- _Brief_:
Express everything from the line containing "Screen dimensions: 1387x868" down to the end of the entries as a two-column CSV with the columns request and response. Give one row per request, putting its text and its answer each in a single quoted field with line breaks replaced by spaces.

╭─ Listed records

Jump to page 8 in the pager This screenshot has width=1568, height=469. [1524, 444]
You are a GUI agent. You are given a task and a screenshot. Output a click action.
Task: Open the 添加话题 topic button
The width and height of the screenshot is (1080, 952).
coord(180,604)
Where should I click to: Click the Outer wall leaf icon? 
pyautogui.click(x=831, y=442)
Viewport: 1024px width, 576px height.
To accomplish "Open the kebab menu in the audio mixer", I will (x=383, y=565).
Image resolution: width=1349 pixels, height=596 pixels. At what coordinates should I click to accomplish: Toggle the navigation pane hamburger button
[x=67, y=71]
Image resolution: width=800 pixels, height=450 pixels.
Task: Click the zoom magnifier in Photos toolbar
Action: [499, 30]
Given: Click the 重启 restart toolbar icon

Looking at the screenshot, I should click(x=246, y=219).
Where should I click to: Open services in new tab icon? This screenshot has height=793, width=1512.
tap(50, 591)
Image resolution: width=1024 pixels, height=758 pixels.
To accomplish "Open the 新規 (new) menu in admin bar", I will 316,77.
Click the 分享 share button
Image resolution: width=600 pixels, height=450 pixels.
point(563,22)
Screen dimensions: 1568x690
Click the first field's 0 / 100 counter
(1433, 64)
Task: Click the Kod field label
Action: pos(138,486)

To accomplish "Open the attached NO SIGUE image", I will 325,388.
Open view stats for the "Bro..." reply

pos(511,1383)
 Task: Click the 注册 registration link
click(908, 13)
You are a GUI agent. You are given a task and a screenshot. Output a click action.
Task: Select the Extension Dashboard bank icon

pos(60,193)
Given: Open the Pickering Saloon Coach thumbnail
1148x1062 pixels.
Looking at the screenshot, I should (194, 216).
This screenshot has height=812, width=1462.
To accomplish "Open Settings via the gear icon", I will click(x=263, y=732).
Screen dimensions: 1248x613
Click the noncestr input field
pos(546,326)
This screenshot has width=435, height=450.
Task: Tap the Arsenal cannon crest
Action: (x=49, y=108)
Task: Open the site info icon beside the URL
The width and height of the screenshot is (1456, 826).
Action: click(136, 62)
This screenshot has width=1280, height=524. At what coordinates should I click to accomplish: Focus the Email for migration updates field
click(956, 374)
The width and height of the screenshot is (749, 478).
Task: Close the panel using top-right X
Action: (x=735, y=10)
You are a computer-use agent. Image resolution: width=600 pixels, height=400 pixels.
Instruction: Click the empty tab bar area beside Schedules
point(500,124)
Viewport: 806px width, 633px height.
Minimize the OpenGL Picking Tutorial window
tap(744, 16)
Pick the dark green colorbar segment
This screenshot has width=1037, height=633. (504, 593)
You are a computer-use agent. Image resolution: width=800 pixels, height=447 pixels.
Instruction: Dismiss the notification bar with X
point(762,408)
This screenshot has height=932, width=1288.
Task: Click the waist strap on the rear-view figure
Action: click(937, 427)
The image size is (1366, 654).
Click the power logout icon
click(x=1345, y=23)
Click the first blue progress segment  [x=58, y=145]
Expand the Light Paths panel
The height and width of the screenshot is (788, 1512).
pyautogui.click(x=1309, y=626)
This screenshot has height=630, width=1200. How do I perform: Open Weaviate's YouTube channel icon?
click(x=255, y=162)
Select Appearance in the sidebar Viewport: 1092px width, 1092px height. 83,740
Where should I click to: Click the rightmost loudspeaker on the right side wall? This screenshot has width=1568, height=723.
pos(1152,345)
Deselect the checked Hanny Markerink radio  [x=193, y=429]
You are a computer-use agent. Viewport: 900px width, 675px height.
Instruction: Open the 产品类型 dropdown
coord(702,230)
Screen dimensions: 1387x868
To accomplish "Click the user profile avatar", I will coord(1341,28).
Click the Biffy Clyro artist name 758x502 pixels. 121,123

╰─

- _Response to the exercise_:
request,response
"Screen dimensions: 1387x868 To accomplish ""Click the user profile avatar"",","I will coord(1341,28)."
"Click the Biffy Clyro artist name 758x502 pixels.","121,123"